EXERCISE GOAL: Your output should be exactly the lines from the one containing "The height and width of the screenshot is (534, 500)." through the final line of the following data, please, with no pictures.

DATASET RECORDS:
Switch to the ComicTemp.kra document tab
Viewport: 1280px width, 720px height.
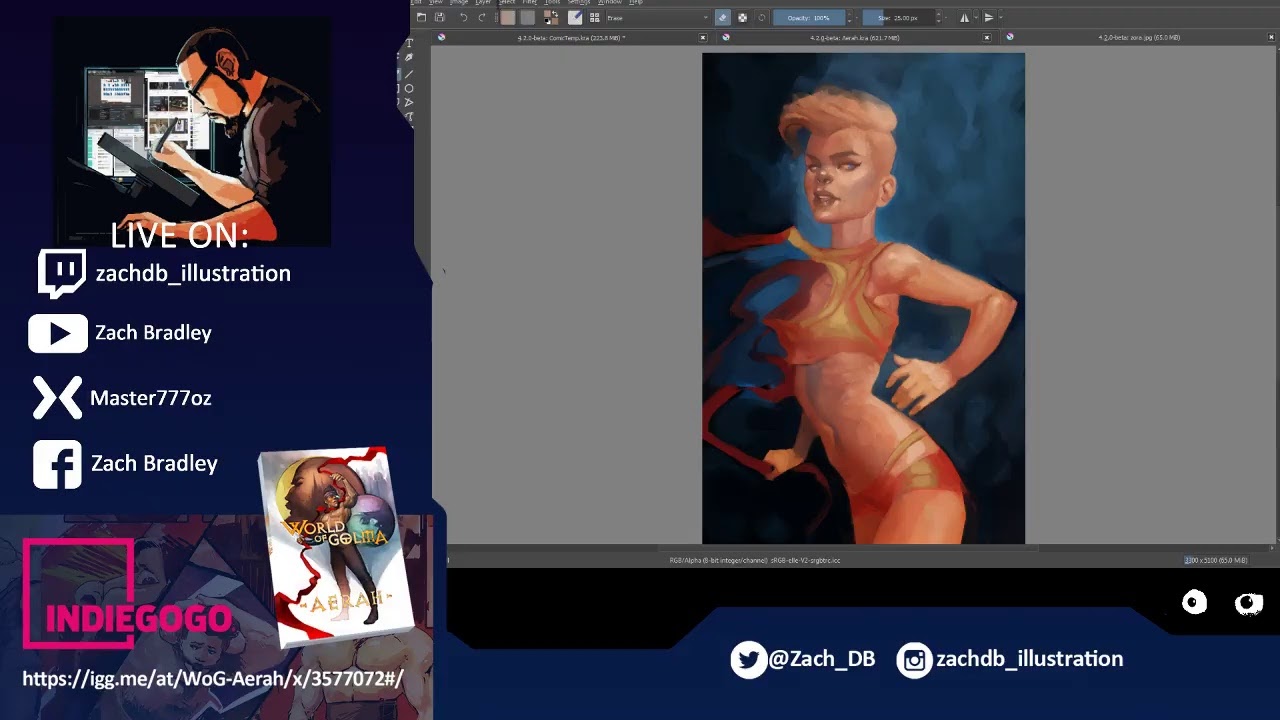click(x=570, y=38)
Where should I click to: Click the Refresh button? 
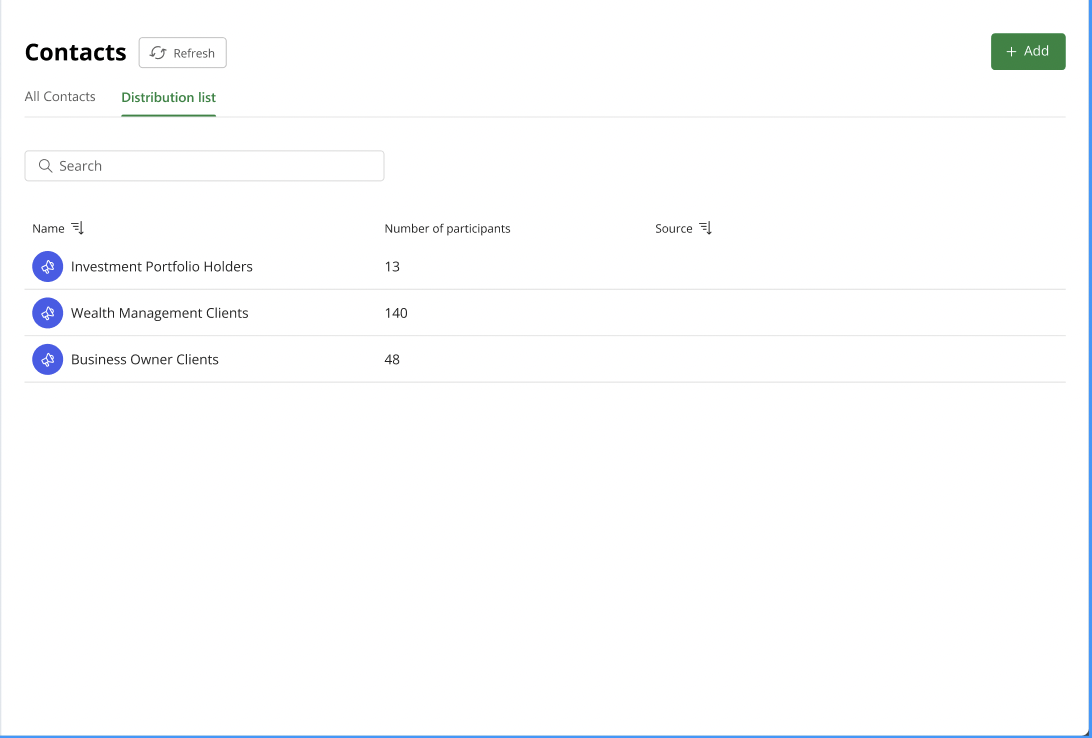[x=182, y=52]
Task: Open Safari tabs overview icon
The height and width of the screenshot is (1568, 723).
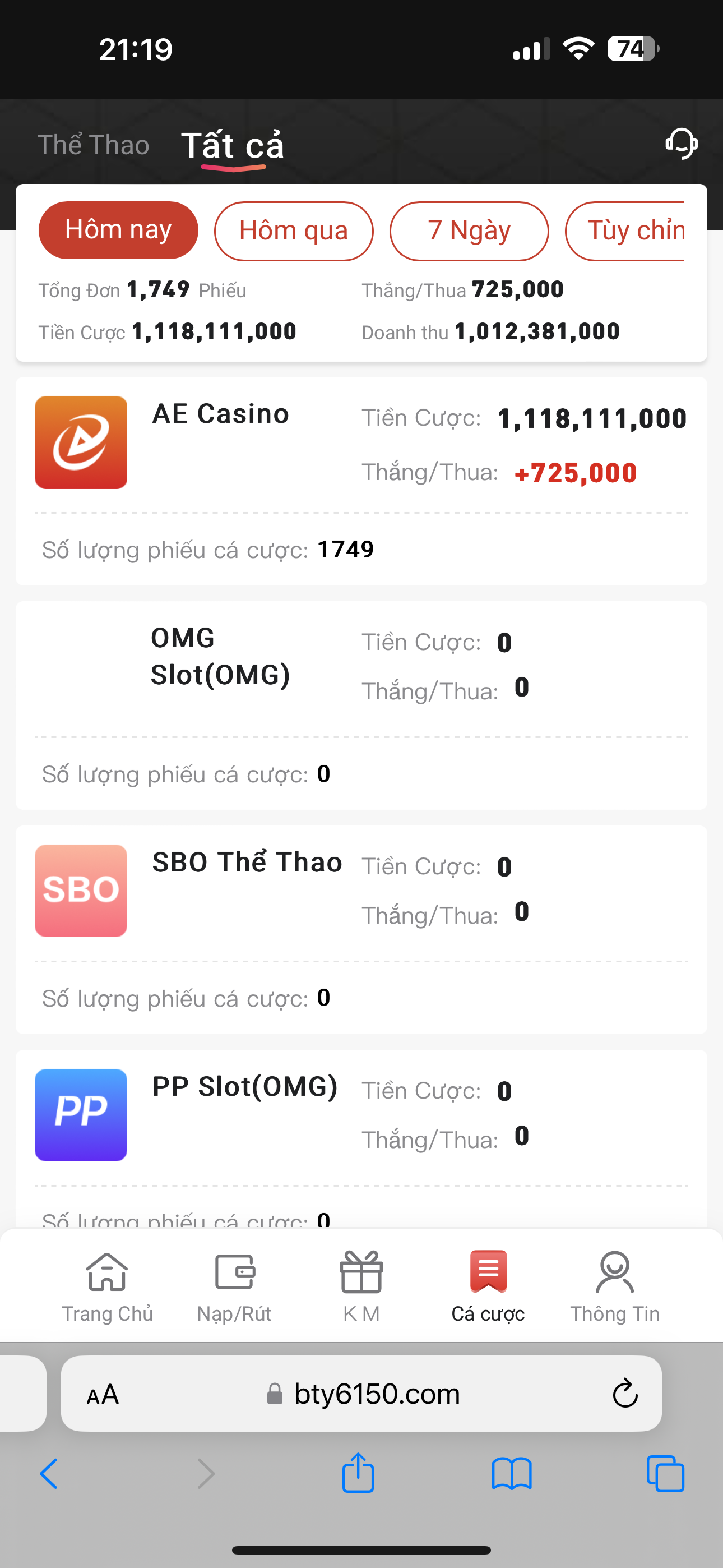Action: click(x=665, y=1474)
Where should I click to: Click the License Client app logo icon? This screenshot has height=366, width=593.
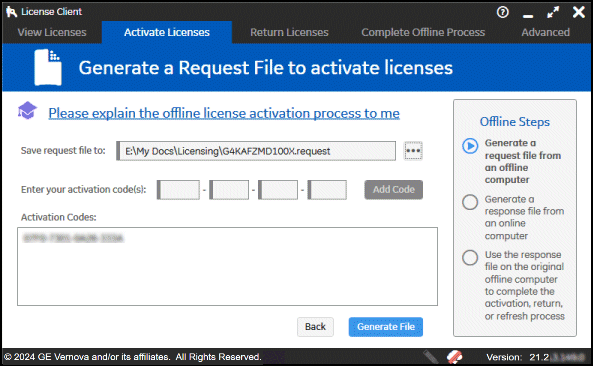click(11, 12)
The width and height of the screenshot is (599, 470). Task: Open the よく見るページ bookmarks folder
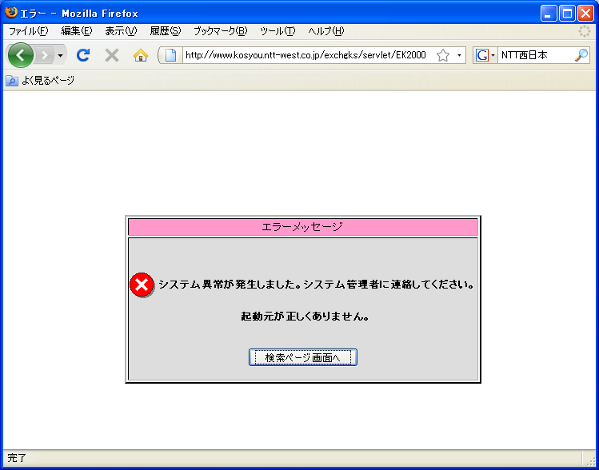click(40, 81)
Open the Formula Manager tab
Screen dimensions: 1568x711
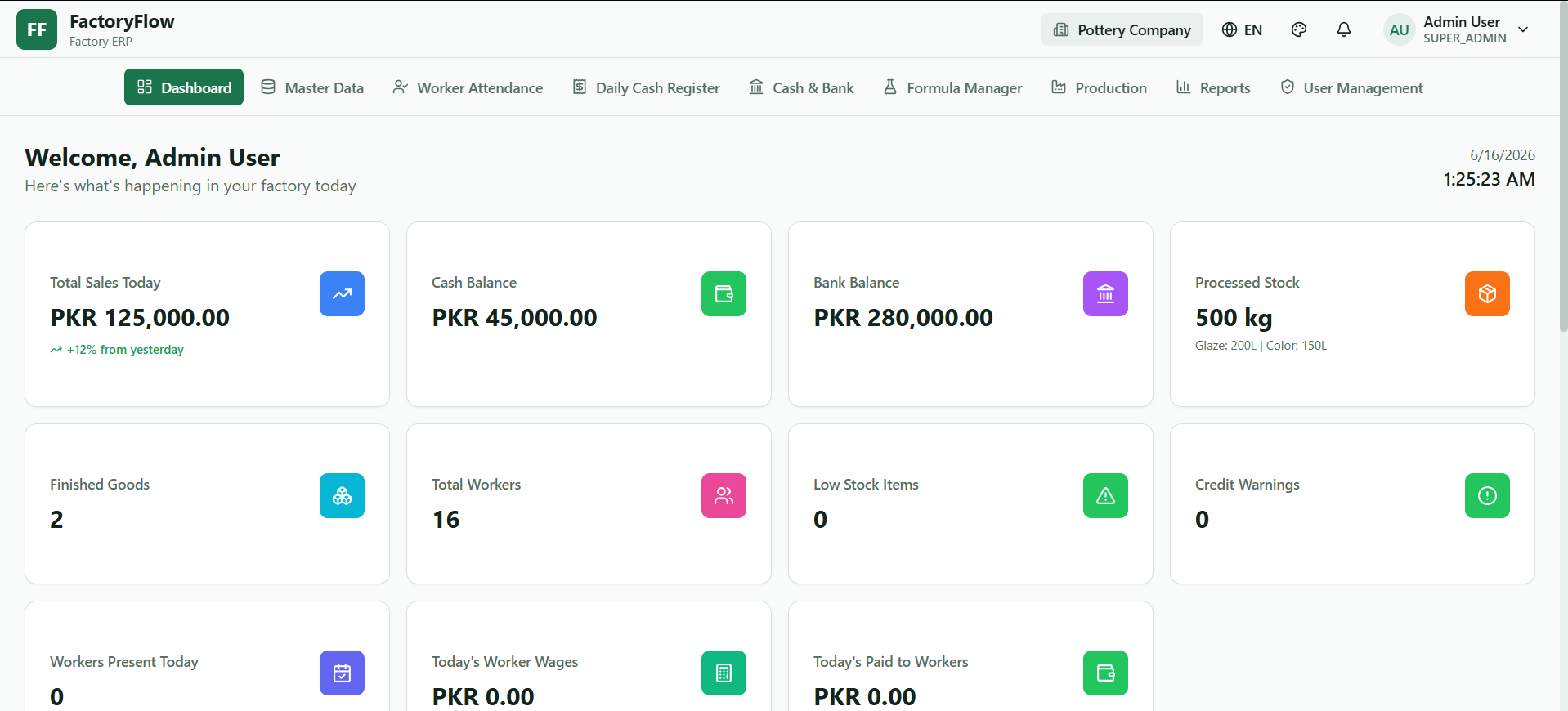(952, 87)
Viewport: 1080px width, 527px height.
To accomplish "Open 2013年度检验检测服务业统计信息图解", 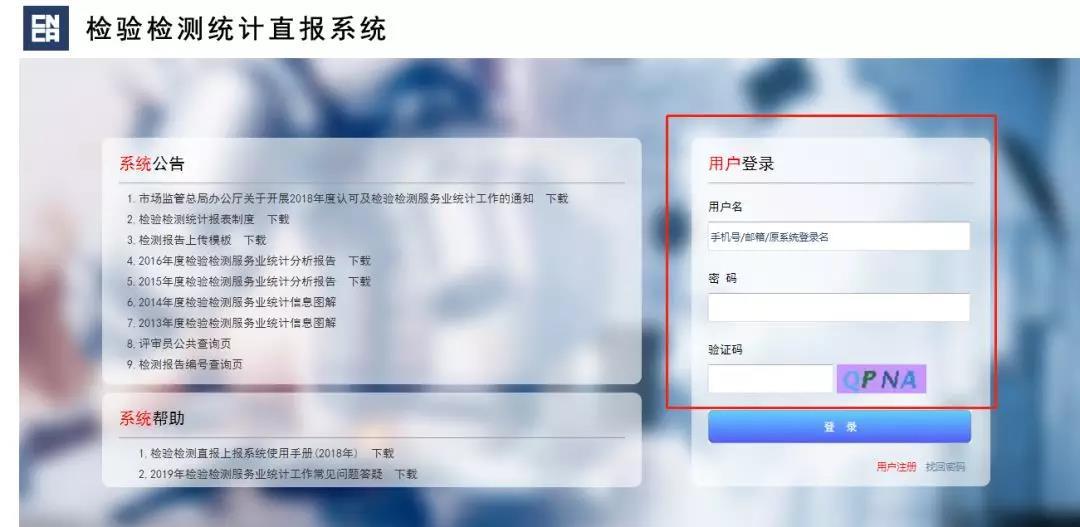I will tap(237, 322).
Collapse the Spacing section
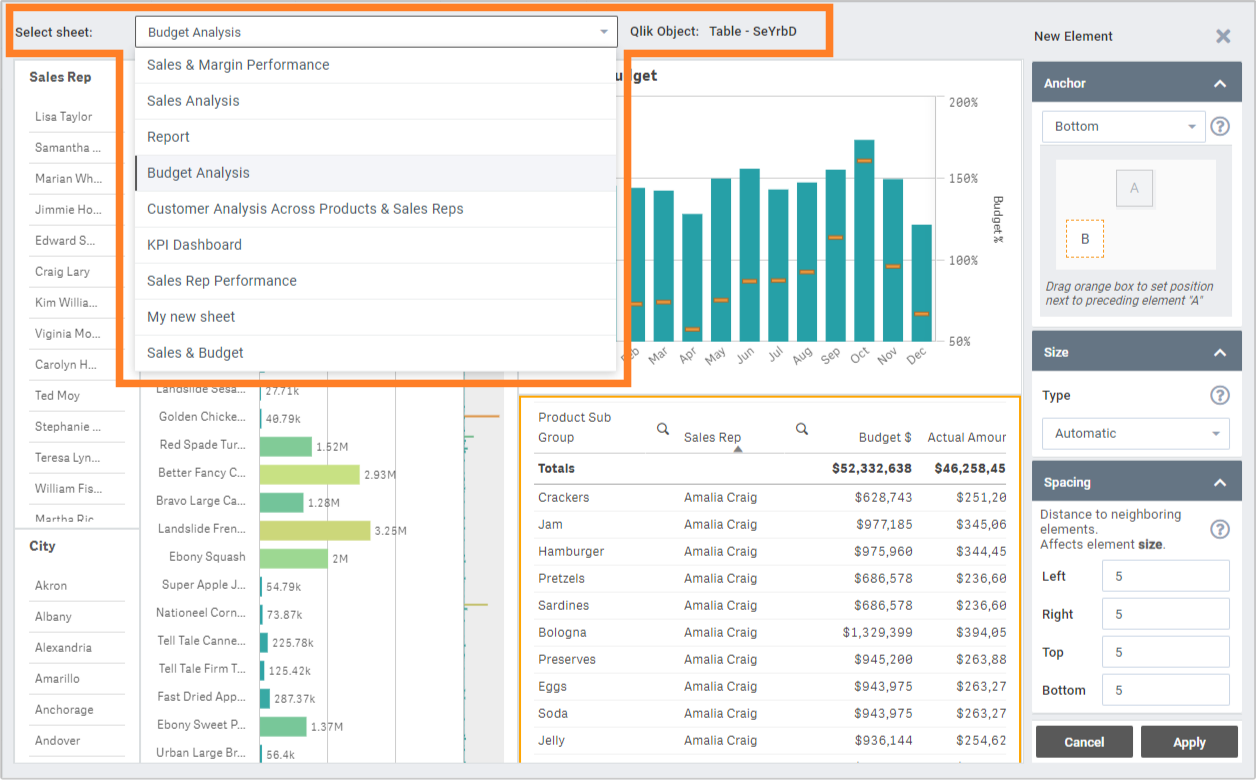 point(1220,483)
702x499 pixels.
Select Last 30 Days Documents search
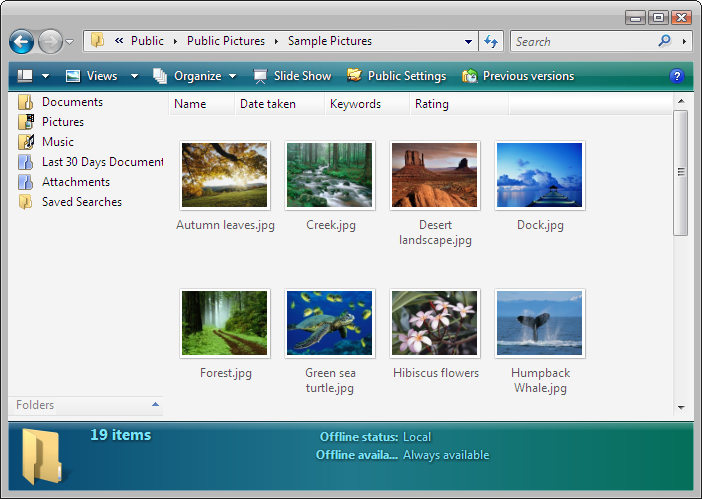101,162
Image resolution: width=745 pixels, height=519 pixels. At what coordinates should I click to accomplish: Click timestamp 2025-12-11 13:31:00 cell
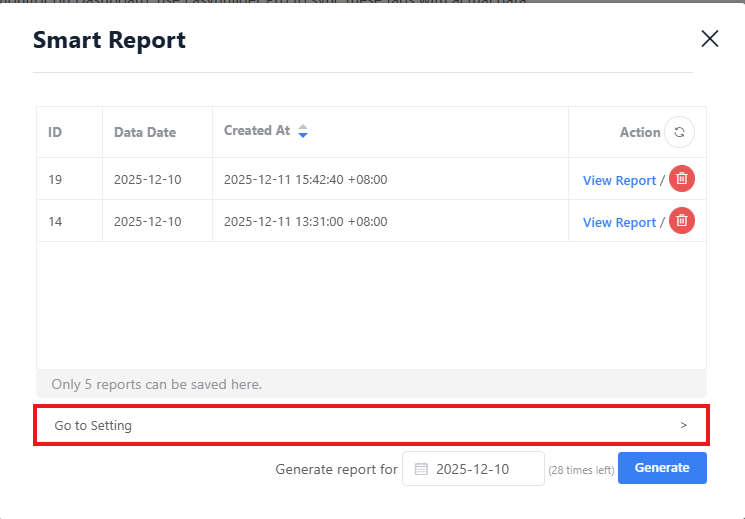305,221
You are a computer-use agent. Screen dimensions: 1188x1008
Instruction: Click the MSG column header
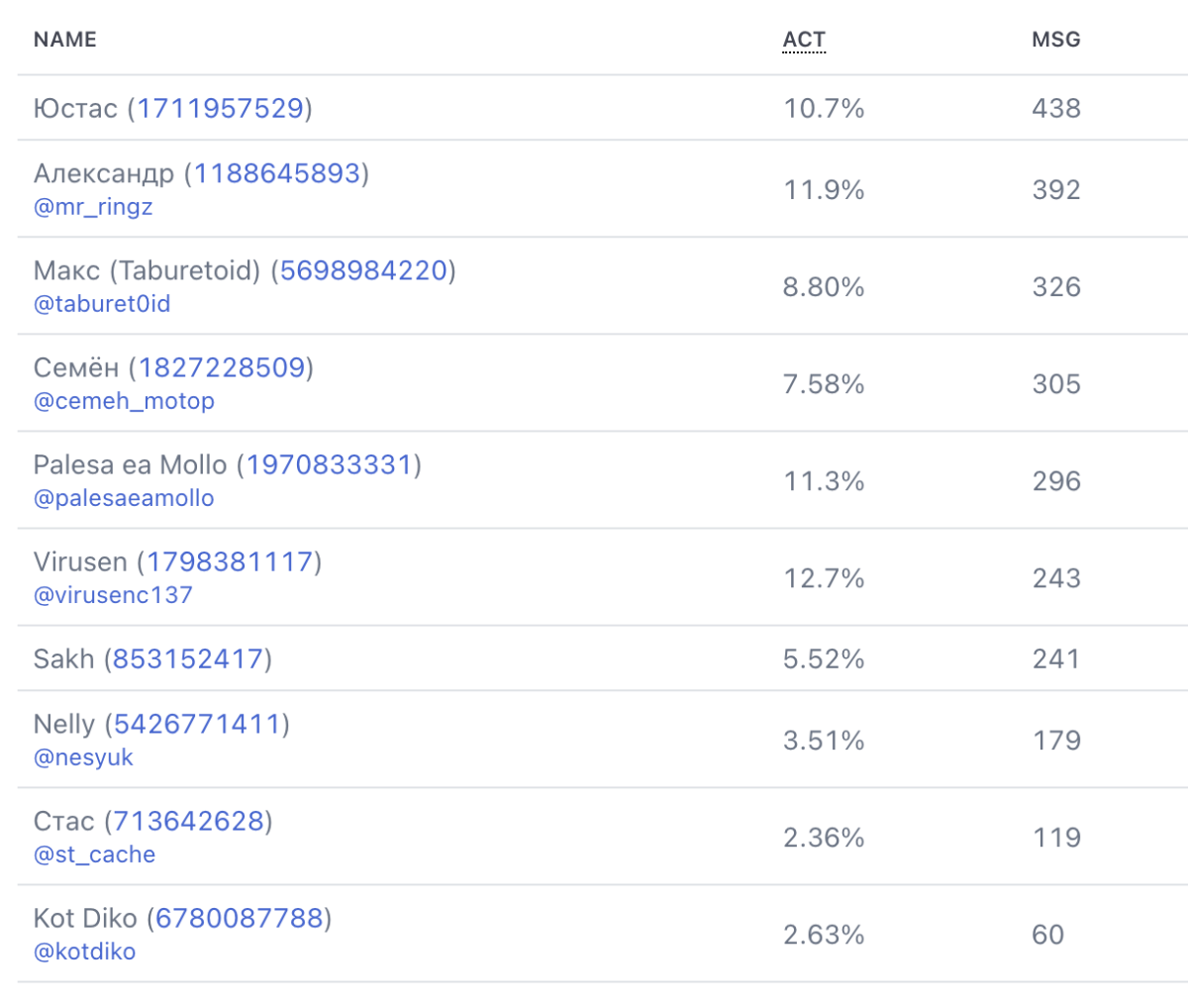[1056, 40]
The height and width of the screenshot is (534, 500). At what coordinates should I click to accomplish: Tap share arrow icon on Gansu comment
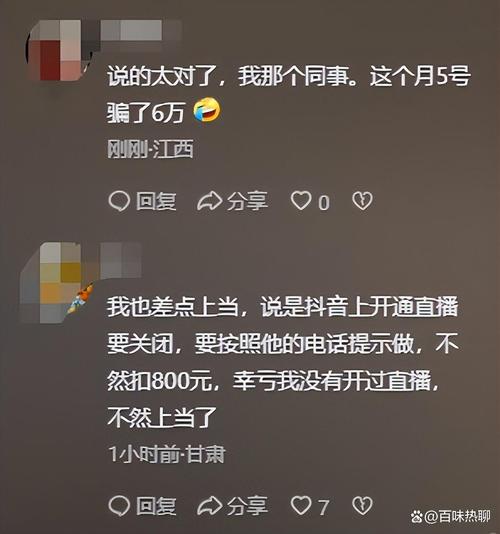coord(209,506)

TASK OUTPUT:
The height and width of the screenshot is (534, 500). At what coordinates should I click to accomplish: Tap share arrow icon on Gansu comment
coord(209,506)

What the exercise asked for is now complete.